[Entries on locating words and elements]
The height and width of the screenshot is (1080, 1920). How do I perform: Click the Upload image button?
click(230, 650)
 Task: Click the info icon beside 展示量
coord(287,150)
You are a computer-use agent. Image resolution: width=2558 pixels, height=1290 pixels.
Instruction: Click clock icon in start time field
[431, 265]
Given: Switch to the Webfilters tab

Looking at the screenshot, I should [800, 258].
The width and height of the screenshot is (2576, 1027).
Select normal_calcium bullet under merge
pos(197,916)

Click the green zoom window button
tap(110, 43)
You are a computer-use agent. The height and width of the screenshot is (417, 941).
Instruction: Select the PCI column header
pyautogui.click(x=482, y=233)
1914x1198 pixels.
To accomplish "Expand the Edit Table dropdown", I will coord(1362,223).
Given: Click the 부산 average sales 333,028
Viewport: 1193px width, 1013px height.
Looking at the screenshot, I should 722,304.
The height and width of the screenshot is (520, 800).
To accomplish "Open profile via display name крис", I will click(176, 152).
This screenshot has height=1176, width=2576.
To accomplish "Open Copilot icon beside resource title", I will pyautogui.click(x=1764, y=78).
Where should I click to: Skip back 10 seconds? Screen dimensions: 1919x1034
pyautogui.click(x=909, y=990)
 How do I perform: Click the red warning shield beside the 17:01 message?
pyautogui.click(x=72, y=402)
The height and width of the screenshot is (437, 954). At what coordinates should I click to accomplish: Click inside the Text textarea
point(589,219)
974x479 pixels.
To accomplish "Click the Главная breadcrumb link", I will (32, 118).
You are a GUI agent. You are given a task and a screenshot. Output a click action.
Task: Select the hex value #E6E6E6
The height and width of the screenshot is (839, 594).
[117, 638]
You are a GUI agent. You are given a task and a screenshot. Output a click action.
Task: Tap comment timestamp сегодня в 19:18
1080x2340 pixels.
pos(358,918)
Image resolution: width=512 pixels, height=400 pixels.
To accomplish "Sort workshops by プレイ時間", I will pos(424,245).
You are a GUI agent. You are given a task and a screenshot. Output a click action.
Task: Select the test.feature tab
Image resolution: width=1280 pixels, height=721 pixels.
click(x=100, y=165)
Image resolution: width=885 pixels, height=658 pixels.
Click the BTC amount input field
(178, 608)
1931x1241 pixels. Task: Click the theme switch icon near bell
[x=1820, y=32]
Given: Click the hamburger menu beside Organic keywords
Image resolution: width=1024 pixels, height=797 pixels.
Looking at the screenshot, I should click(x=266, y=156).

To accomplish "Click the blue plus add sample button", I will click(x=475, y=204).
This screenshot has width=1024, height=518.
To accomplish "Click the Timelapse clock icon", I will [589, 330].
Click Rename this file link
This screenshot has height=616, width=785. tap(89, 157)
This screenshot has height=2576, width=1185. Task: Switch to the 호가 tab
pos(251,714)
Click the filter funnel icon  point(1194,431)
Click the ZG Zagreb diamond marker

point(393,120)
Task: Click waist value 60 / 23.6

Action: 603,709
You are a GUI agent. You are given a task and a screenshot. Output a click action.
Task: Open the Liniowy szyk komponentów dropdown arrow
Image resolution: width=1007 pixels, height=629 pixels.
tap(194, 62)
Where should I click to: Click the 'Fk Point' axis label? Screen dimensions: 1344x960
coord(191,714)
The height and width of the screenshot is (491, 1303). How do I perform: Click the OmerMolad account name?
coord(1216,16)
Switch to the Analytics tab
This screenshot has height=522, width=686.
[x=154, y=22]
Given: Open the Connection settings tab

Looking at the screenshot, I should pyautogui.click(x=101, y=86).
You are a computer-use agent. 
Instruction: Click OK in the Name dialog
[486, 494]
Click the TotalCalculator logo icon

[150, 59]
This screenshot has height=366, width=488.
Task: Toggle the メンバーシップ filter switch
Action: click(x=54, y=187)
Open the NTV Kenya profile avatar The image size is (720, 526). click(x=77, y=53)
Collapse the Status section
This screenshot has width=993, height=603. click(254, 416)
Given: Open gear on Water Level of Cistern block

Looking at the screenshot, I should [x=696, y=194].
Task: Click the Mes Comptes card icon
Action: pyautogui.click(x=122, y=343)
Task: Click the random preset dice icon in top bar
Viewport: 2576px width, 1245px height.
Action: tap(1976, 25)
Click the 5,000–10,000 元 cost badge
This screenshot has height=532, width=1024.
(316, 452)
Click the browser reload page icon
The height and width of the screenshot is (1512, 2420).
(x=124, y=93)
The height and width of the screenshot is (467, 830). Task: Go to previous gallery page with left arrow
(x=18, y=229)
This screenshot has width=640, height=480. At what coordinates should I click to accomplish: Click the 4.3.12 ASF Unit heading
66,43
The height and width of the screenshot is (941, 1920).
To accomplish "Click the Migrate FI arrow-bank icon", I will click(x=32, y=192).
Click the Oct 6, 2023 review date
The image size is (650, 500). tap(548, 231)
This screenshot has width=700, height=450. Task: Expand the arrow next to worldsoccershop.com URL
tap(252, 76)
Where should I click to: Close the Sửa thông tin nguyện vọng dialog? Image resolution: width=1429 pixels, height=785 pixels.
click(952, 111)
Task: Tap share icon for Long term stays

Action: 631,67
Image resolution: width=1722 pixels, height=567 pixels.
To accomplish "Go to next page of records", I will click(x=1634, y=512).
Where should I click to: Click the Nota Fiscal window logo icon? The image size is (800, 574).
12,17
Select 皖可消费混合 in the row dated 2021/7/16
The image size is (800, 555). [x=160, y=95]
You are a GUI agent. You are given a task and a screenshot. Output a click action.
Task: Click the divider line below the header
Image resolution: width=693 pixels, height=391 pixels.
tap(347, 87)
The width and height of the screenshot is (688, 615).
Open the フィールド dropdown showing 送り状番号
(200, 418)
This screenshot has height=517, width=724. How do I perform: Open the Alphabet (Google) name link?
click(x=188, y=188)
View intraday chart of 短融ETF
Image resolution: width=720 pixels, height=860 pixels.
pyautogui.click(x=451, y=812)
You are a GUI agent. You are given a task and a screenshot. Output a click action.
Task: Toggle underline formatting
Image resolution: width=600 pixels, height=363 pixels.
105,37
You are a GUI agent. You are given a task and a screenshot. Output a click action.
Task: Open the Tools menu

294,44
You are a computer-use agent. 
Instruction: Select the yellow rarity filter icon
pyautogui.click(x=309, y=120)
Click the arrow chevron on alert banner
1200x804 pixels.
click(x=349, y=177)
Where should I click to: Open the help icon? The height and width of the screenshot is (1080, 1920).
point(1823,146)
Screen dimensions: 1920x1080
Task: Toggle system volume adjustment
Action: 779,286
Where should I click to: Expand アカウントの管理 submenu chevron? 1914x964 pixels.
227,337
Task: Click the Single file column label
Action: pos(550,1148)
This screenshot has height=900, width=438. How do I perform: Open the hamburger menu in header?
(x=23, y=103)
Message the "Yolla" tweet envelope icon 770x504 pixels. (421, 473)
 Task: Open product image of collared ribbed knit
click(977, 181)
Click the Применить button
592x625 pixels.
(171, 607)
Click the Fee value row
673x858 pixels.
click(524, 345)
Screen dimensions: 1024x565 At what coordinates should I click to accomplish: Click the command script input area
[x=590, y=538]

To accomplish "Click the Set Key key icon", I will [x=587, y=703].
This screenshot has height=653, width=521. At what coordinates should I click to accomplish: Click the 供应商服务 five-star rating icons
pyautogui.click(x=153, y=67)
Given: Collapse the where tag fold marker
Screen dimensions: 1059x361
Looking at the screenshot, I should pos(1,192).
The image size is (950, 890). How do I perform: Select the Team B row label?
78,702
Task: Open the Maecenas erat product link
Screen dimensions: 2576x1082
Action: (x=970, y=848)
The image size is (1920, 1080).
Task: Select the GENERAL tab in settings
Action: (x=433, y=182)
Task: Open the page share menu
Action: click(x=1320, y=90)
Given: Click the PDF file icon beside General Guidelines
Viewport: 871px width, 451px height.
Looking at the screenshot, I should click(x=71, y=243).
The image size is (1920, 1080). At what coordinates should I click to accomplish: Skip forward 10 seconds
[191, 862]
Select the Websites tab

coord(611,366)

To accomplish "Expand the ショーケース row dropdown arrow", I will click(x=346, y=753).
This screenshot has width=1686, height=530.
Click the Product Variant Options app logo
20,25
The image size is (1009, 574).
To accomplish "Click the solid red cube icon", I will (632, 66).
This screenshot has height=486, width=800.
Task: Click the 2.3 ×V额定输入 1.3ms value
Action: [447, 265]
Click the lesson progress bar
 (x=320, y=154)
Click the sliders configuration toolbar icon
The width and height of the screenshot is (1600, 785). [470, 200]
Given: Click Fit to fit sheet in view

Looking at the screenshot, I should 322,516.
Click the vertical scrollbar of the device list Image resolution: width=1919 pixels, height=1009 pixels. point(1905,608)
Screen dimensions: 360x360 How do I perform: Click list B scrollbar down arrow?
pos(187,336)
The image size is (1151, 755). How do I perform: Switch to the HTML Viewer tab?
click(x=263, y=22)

=== TASK DIRECTIONS ===
Format the data between the line holding "This screenshot has height=900, width=438." and the line holding "pixels. (421, 473)", inclusive, as a Markdown table with the columns Row and Data line. Number each line and leave out any blank lines.

=== WRITTEN RESPONSE ===
| Row | Data line |
|---|---|
| 1 | This screenshot has height=900, width=438. How do I perform: Open the hamburger menu in header? |
| 2 | (x=23, y=103) |
| 3 | Message the "Yolla" tweet envelope icon 770x504 pixels. (421, 473) |